Die Forscher/innen zeichneten die ERPs der Babys auf, während sie zuhörten. Dasselbe taten sie auch mit den Babys einer Kontrollgruppe – Neugeborenen, die nicht diese Melodie gehört hatten.

Und das Ergebnis?

Es gab einen deutlichen Unterschied zwischen den Gruppen. Die Babys, welche die Melodie gehört hatten, zeigten eine stärkere, ausgeprägtere Veränderung der Gehirnaktivität, während sie die vertraute Melodie hörten.

Dieser Unterschied blieb bestehen. Die Forscher/innen testeten die Babys 4 Monate nach der Geburt erneut und stellten fest, dass Babys, die „Twinkle, Twinkle“ im Mutterleib kennengelernt hatten, weiterhin eine ausgeprägte Hirnaktivität aufwiesen.

Werden Babys durch das Hören von Musik im Mutterleib intelligenter?

Dafür gibt es keine Beweise, ebenso wenig wie für die Behauptung, dass wir die Intelligenz des Babys durch das Hören von Musik im Mutterleib steigern können.

Tatsächlich sind sich die Forscher/innen nicht einig, ob Musik im Mutterleib einen langfristigen Nutzen für Babys hat.

So haben Forscherinnen und Forscher bei der Untersuchung der Trends in den verschiedenen Studien nicht festgestellt, dass die vorgeburtliche „Musiktherapie“ für Babys medizinisch relevante gesundheitliche Vorteile bietet.

Das Hören von Musik kann den Stress der Mutter reduzieren, und das ist sehr wichtig.
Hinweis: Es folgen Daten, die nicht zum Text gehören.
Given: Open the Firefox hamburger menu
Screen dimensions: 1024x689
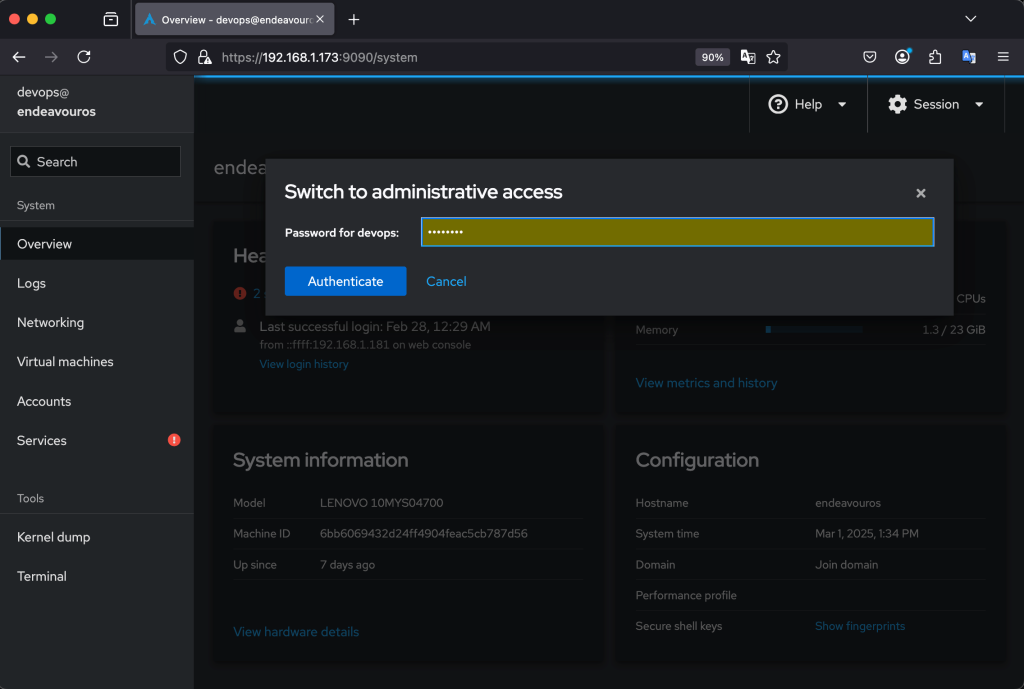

Aber es ist noch unklar, ob Babys durch Musik im Mutterleib besondere gesundheitliche Vorteile erfahren.

Trotzdem haben wir Grund zu der Annahme, dass ungeborene Babys durch Musik stimuliert werden und bestimmte Melodien kennen lernen können. Das sollte uns ermutigen, Musik mit unseren ungeborenen Babys zu teilen. Zu singen. Mit Freunden gemeinsam zu musizieren. Musik auf die „altmodische“ Art zu hören – indem wir den Raum mit ihr füllen – nicht mit Kopfhörern.

Diese Studie sollte uns dazu anregen, Neugeborene mit größerem Respekt zu betrachten. Sie sind keine reinen „Überlebensmaschinen“, die nichts können außer zu trinken oder zu weinen.

Im Gegenteil, sie richten schon viele Wochen vor der Geburt ihre Aufmerksamkeit auf die soziale Außenwelt – die Welt der Geräusche. Und wenn sie uns von Angesicht zu Angesicht begegnen, sind sie bereit – und eifrig -, mehr zu lernen.